Cada 30 de mayo es el Día Nacional de la Donación de Órganos, una jornada que pone en primer plano la necesidad de donar para salvar vidas y visibiliza el impacto real que el trasplante tiene en quienes esperan una oportunidad en Argentina.

El Día Nacional de la Donación de Órganos y Tejidos se celebra cada 30 de mayo en Argentina. La fecha fue establecida en 1998 por el INCUCAI para conmemorar el nacimiento de Dante, el hijo de la primera paciente que dio a luz en un hospital público argentino luego de recibir un trasplante hepático.

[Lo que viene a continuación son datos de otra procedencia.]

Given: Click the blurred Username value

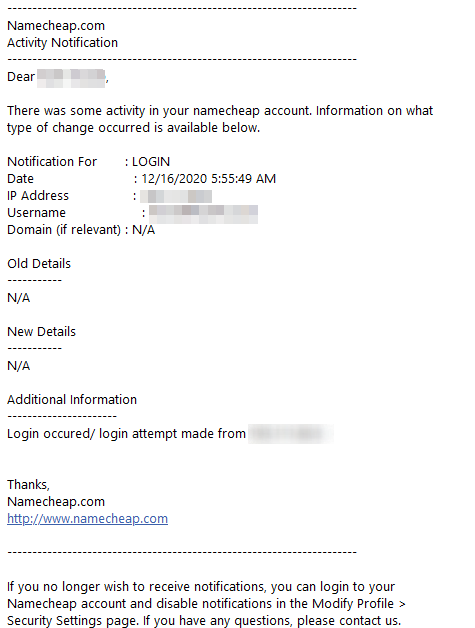Looking at the screenshot, I should (x=203, y=214).
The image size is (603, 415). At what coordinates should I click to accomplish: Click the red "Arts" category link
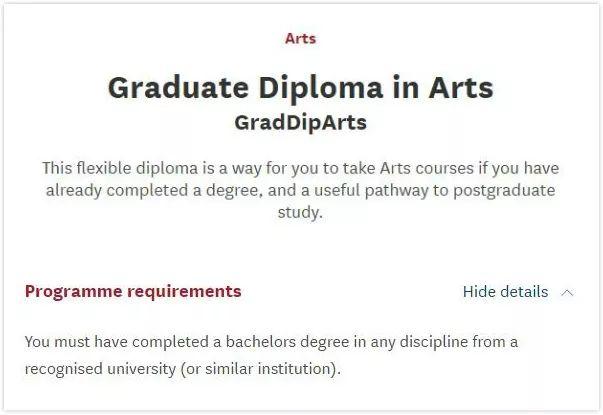(300, 39)

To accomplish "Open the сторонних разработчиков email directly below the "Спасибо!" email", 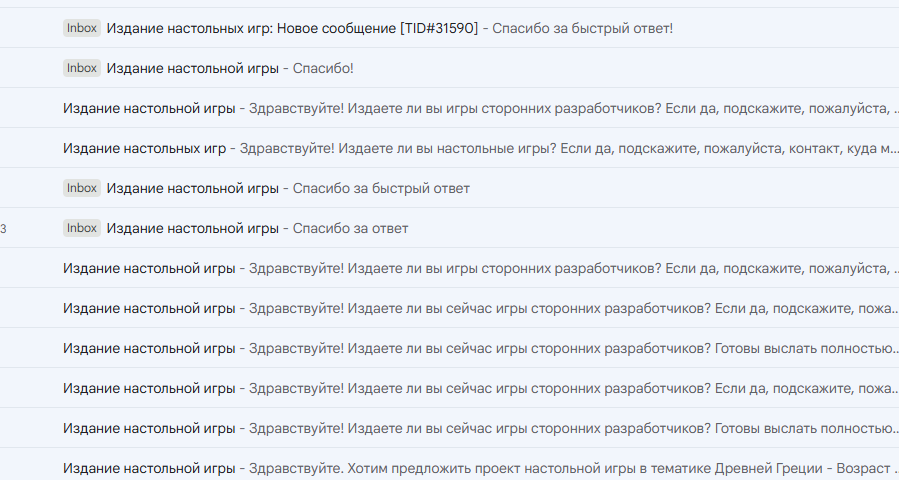I will click(x=450, y=108).
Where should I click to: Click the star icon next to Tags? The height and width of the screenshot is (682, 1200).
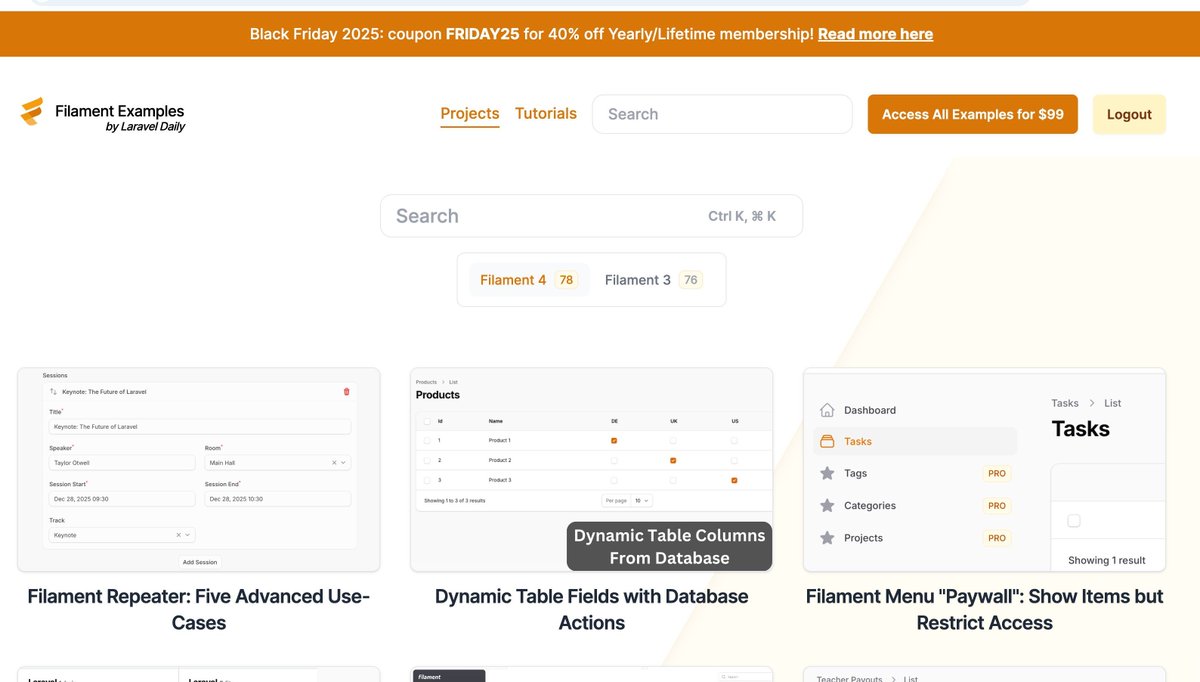coord(827,473)
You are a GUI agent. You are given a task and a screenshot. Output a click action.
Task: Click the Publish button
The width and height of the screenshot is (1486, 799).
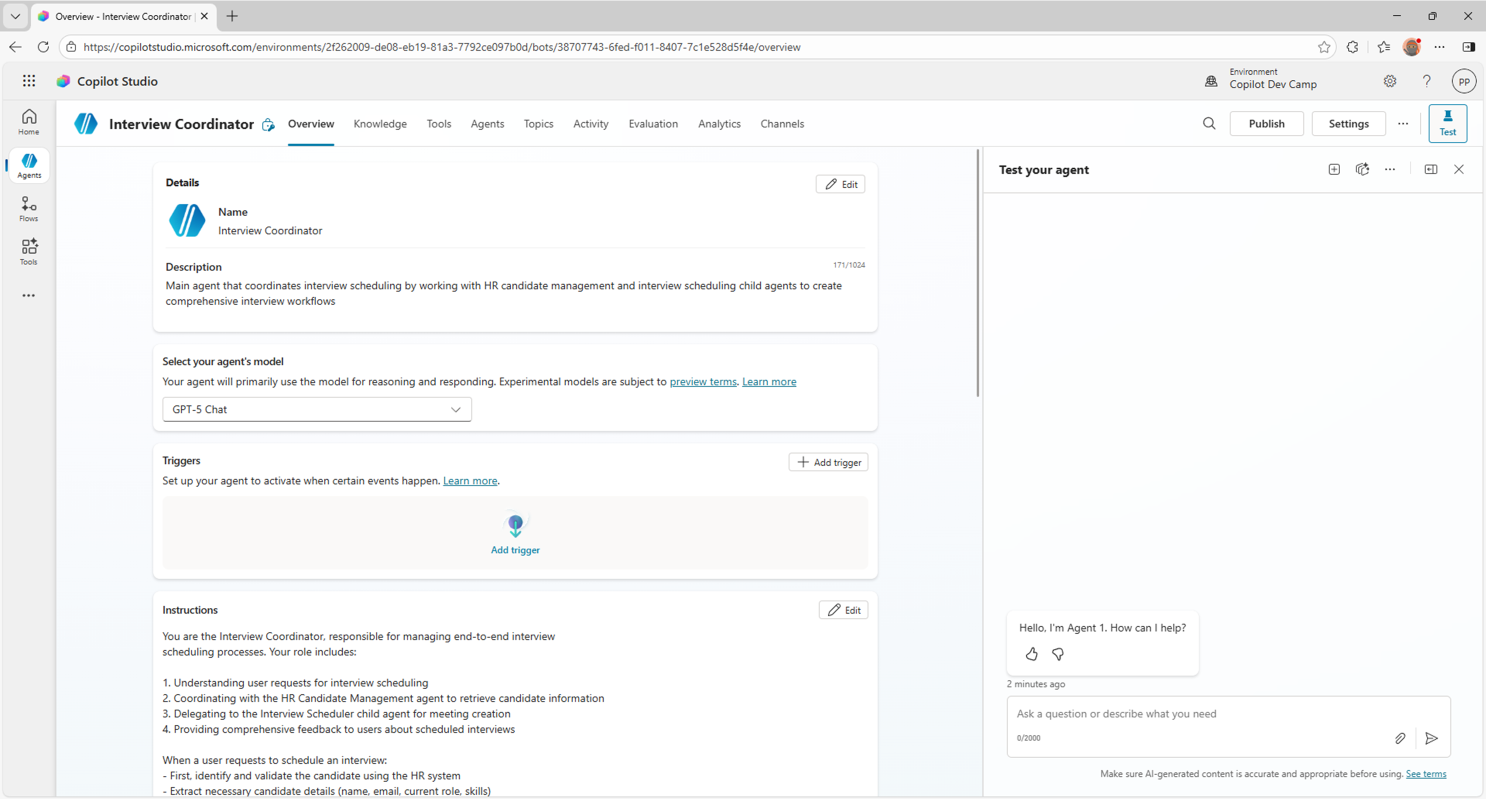point(1266,123)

La historia de Justina Lo Cane —fallecida a los 12 años mientras aguardaba un trasplante de corazón— se convirtió en el símbolo de la Ley 27.447, sancionada en 2018. En virtud de este marco legal, todas las personas mayores de edad en Argentina son consideradas donantes presuntos, salvo que hayan expresado su negativa. Para niñas, niños y adolescentes, la determinación recae únicamente en sus familias.
Vera Milovic, directora del Instituto de Trasplante del Hospital Alemán, sostiene: “La donación de órganos no es un acto inhumano, al contrario, expresa la mayor humanidad, tener la capacidad en momentos de gran dolor ante la pérdida imprevista, de pensar en el otro, un desconocido que sufre”. Aclara que la concientización es crucial tanto para combatir el miedo como para superar mitos frecuentes, como el falso vínculo entre donación y comercio de órganos.
9667 personas están inscriptas al día de hoy en lista de espera para recibir un trasplante: de riñón, hepático, cardiaco, pulmón, intestino, trasplantes combinados y trasplantes de tejidos como córnea. Hombres, mujeres y niños que llevan una vida limitada porque una parte de sus cuerpos no funciona bien, y en muchísimos casos afecta su esperanza de vida”, añade Milovic.
Y recuerda otro dato clave: “En 2025 hubo un número récord de donantes: 2.096 cadavéricos y 253 donantes vivos que donaron órganos, por ejemplo un riñón a un familiar. Además, 144 donantes voluntarios donaron médula ósea para pacientes argentinos o de otra nacionalidad, desconocidos que podían curarse con sus células”.
Abundan historias de pacientes que atravesaron años de tratamientos como diálisis o múltiples internaciones y que, tras recibir un órgano, recuperaron una vida plena junto a sus familias.